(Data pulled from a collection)

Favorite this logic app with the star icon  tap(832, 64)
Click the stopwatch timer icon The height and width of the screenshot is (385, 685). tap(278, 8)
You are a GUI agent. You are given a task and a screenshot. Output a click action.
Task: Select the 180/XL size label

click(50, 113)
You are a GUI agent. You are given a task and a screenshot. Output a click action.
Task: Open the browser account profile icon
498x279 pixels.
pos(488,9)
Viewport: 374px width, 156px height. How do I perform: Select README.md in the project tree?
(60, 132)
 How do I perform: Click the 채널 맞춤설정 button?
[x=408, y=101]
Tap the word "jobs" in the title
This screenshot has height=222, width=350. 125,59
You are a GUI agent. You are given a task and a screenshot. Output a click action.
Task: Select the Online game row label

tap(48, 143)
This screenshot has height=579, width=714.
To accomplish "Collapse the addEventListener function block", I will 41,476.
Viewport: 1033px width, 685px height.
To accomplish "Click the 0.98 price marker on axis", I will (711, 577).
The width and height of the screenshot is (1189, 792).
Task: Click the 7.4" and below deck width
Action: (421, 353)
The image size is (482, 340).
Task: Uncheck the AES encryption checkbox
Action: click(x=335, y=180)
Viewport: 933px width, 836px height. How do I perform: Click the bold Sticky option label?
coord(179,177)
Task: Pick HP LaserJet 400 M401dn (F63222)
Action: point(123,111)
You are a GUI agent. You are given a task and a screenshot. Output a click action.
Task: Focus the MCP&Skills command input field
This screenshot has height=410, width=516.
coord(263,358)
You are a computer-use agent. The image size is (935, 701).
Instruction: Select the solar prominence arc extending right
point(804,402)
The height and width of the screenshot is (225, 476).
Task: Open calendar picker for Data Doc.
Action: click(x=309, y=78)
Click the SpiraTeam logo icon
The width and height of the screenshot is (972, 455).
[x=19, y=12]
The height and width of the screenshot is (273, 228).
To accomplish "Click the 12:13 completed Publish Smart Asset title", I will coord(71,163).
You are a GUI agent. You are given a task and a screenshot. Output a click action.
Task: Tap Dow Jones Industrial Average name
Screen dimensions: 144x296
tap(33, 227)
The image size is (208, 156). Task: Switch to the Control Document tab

> [What to produce]: Pick out each line of the data above that contains the string "coord", and copy those lines.

> [Output]:
coord(179,177)
coord(263,358)
To accomplish "Click the 12:13 completed Publish Smart Asset title", I will coord(71,163).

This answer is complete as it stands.